Some of those foods, especially the fake cheese, sound good to me.
But you don't have to go so far as eating whatever they say.
Just watch portions and walk every day.

It works.
ps. You're very funny, thanks for the laugh : )

Amy said...

Thanks for stopping by the other day. NO wine in the diet. I hear it is great for your heart. Good luck with your new ideas. Have a great Day...

Gin said...

You are hilarious! Can't wait to hear how it goes! Thank you for your kind comments on my blog the other day.

P.S. I adore the conversations with your husband. How is it that universally all men are exactly the same?

Nikki said...

My friend went on one of those things! She lost weight, but when she stopped doing it she gained it back.

However, I wish you the best of luck, because I know that not everyone is the same!

magnumlady said...

lol well good luck with the diet....as I type I am shoving chocolate into my mouth....sadly some of it melted onto the keyboard....so I might have to lick it!

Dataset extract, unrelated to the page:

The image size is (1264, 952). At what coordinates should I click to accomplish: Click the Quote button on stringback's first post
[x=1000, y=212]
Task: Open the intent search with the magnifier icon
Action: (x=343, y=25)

Rather that then sage cheese.

Medora said...

Cheese from vegetables? No thanks. Just give me a cow and I'm happy - I love beef and dairy. Yum!

The Vegetable Assassin said...

I would like someone to invent an all cheese diet because in all honesty, that's a diet I could get behind! In fact, while they're doing it, that same someone needs to reverse things so that delicious foods have few calories and lettuce has 1000 calories per leaf. I want someone to say "Eating chocolate cake twice a day is VITAL for your health!" Can someone arrange this, please?

rosiero said...

vegetable cheese? eugh!

A Confused Take That Fan said...

Wow MH, that really sounds like the most delicious cheese ever. I must try it. Or not. I could lend you my husband for free and you could try the omelette diet?

Jen said...

I am anxiously awaiting the results of your new diet - raw leeks? the pounds must be melting away by now!

Nunhead Mum of One said...

oooh, cream puff.....

More than Just a Mother said...

That is NOT cheese. There is nothing even remotely cheesy about that concoction. In fact, the whole diet is ridiculous. I can't believe you've been conned into subscribing. tut.

(if you lose weight though, let me know and I'll sign up too...)

Kathy B! said...

My big butt is not eating that olive oil sage cheese concoction!! No way, no how!

I live in a state of perpetual caloric deprivation purely to kepp from getting any chubbier, but I have to draw the line somewhere, right?!